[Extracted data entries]
● ● ● ●

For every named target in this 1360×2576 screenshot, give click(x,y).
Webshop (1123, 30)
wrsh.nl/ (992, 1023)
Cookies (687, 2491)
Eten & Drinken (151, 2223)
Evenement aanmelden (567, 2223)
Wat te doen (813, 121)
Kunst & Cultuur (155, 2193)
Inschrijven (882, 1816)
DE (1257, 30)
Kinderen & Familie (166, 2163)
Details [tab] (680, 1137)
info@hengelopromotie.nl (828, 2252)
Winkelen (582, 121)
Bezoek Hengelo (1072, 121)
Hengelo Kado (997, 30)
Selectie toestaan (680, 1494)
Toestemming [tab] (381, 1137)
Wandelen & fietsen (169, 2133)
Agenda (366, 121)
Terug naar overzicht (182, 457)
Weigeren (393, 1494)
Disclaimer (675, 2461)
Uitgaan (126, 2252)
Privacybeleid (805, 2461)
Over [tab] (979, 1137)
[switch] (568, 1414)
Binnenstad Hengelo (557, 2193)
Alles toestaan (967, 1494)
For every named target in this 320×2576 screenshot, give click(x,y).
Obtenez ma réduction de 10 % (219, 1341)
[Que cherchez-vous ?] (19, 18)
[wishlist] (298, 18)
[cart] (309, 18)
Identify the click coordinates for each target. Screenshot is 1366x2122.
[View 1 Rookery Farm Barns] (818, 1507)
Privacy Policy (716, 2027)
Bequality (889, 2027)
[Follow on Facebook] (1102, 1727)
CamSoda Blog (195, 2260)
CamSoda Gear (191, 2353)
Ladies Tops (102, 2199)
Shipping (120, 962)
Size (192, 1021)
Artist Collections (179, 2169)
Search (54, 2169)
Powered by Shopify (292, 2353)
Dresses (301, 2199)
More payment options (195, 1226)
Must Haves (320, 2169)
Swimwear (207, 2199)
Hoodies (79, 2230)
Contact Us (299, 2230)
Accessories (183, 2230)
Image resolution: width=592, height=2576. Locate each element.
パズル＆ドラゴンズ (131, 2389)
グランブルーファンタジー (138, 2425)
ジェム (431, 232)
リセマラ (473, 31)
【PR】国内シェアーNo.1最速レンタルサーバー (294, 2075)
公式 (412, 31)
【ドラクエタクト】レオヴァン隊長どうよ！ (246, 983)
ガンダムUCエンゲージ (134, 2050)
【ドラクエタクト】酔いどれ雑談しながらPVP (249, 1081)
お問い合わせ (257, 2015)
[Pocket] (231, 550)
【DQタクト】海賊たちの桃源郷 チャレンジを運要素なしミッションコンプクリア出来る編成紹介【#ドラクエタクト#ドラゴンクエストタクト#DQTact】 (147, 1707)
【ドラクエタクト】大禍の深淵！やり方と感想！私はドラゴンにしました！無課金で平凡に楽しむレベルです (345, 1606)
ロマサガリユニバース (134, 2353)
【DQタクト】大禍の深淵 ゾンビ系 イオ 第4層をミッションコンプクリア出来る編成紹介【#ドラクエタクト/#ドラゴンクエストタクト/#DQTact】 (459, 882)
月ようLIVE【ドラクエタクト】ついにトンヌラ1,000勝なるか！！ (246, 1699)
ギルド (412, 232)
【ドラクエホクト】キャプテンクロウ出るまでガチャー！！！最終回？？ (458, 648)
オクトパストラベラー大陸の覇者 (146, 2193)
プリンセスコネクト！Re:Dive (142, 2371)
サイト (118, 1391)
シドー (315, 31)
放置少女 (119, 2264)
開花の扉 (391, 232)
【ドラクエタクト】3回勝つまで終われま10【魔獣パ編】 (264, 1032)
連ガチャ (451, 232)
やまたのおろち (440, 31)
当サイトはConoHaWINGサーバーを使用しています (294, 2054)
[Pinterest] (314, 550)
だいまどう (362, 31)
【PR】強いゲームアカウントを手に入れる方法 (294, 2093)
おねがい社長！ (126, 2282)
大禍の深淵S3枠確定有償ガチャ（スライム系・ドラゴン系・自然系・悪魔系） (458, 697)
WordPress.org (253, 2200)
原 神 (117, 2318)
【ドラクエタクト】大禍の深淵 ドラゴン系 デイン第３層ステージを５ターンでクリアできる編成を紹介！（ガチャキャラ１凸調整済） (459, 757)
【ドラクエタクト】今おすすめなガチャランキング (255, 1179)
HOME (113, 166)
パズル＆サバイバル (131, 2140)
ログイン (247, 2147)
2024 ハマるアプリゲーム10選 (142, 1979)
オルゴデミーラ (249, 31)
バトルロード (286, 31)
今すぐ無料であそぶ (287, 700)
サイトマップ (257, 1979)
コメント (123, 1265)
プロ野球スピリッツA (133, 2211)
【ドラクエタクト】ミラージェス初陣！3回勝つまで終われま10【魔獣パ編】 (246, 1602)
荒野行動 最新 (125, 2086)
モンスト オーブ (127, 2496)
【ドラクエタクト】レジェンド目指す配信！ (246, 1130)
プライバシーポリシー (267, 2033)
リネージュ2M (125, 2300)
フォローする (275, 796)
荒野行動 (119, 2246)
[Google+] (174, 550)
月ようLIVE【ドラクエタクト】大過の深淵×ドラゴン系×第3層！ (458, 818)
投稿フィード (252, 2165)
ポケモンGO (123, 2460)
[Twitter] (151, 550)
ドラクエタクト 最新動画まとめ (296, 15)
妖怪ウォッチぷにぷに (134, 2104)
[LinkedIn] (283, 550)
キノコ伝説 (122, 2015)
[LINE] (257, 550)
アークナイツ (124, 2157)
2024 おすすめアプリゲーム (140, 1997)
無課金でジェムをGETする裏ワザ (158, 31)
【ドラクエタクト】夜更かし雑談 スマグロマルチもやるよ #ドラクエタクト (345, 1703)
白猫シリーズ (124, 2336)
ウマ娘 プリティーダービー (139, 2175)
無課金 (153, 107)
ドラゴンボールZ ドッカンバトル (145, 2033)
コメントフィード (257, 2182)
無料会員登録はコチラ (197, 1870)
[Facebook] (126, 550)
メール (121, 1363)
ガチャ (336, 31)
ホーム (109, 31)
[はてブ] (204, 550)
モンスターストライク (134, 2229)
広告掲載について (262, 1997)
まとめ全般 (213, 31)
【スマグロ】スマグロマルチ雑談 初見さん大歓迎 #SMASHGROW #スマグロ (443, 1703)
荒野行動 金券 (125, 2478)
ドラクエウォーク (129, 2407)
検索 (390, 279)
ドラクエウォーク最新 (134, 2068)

● ● ● ●

About this task: Using the records above, copy word for word the line with "ドラクエタクト 最新動画まとめ (296, 15)", the line with "ホーム (109, 31)", and every line between them.

Output of the exercise:
ドラクエタクト 最新動画まとめ (296, 15)
妖怪ウォッチぷにぷに (134, 2104)
[LinkedIn] (283, 550)
キノコ伝説 (122, 2015)
[LINE] (257, 550)
アークナイツ (124, 2157)
2024 おすすめアプリゲーム (140, 1997)
無課金でジェムをGETする裏ワザ (158, 31)
【ドラクエタクト】夜更かし雑談 スマグロマルチもやるよ #ドラクエタクト (345, 1703)
白猫シリーズ (124, 2336)
ウマ娘 プリティーダービー (139, 2175)
無課金 (153, 107)
ドラゴンボールZ ドッカンバトル (145, 2033)
コメントフィード (257, 2182)
無料会員登録はコチラ (197, 1870)
[Facebook] (126, 550)
メール (121, 1363)
ガチャ (336, 31)
ホーム (109, 31)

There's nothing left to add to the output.